La nueva ley reduce el beneficio de la consolidación al 60%. El argumento de la SHCP es doble. Por una parte que el mecanismo sólo lo utilizaban las empresas grandes y por la otra que había muchos abusos. Ambos argumentos son plausibles, pero en cualquier caso son absurdos. Para comenzar, ningún empresario pierde dinero a propósito. La idea de consolidar tenía el objetivo de crear empresas fuertes a la vez que se propiciaba el crecimiento de la inversión productiva. El hecho de que la mayoría de los beneficiarios fueran empresas grandes denota la vitalidad y creciente competitividad con que se desempeñan esas empresas y la lentitud con que otras han podido crecer en los últimos años. La ley propone, en una palabra, debilitar a las empresas grandes y exitosas sin hacer nada por las medianas y pequeñas. Sumado este esquema al lenguaje de confrontación entre ricos y pobres que emplearon los funcionarios de la SHCP, nos encontramos con que la retórica y los conceptos populistas han penetrado hasta ese resquicio de un gobierno que, en las palabras al menos, defiende el desarrollo económico a partir de la inversión privada.

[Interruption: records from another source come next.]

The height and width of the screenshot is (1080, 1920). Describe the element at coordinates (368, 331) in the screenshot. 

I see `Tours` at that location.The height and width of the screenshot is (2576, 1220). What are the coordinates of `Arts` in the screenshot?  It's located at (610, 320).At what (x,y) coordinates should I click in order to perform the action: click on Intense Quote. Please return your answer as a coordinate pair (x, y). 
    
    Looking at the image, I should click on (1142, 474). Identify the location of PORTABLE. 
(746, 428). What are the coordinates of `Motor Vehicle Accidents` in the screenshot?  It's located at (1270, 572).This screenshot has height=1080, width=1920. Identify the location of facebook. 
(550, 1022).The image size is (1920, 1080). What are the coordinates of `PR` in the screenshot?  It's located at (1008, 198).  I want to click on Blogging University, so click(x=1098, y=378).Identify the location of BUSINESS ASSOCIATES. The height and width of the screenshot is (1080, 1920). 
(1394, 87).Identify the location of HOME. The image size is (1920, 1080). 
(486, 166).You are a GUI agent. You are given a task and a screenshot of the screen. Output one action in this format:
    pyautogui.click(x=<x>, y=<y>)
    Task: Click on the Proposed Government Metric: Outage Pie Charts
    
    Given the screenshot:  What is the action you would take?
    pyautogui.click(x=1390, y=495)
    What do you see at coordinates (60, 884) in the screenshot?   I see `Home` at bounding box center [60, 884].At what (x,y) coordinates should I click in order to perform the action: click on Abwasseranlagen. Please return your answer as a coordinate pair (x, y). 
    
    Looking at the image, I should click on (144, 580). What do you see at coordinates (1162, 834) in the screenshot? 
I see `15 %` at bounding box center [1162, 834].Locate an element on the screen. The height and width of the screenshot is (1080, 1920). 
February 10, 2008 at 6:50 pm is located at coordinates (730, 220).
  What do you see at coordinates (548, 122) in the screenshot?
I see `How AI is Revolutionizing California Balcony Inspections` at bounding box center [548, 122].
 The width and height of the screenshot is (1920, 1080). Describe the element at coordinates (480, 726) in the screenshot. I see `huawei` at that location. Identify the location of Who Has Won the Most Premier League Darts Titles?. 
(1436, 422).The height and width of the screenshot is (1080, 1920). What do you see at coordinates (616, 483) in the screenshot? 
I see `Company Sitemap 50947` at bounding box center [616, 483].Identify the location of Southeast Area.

La insuficiencia de la recaudación fiscal es visible a todas luces. Pero su causa se encuentra menos en las leyes y diversidad de impuestos que en la incapacidad para cobrarlos. Si uno contabiliza el total de la producción del país y le resta las actividades que tienen tasa cero de IVA o están exentas del impuesto (como alimentos, medicinas, inversiones y exportaciones menos importaciones), resulta que la recaudación por ese concepto podría llegar a ser del doble de lo que ha presupuestado la SHCP. Es decir, la propia Secretaría reconoce su incompetencia e incapacidad para cobrar una enorme porción de los impuestos que en teoría se causan, por concepto de IVA. Puesto en otros términos, sin modificar lo que existía, el gobierno pudo haber incrementado sustancialmente la base de contribuyentes y, por tanto, la recaudación. Lo fácil, como se puede apreciar en la nueva Ley de Ingresos, es cargarle la mano al causante cautivo y a todos los que cumplen con sus obligaciones fiscales. Lo necesario es una ley que eleve sistemáticamente la competitividad del país a la vez que expande la base de contribuyentes e incrementa sensiblemente los ingresos fiscales.
Además de sus obvias fallas, la nueva ley evidenció la total falta de adecuación entre el congreso y el gobierno. Los diputados fueron literalmente obligados a votar por una reforma torpe e inadecuada, la que no tenían capacidad de analizar como hubiera sido deseable. Es imperativo profesionalizar al congreso por medio de la reelección de diputados y el fortalecimiento de sus cuerpos de análisis, además de iniciar el proceso de discusión y evaluación del presupuesto meses antes. Lo que hoy tenemos, por parte del ejecutivo y del congreso, simplemente no funciona. Y peor, como este caso demuestra, las consecuencias del proceso actual pueden ser por demás perniciosas. Destruir la competitividad de lo poco que sí funciona en la economía es una forma un tanto burda de pretender gobernar al país.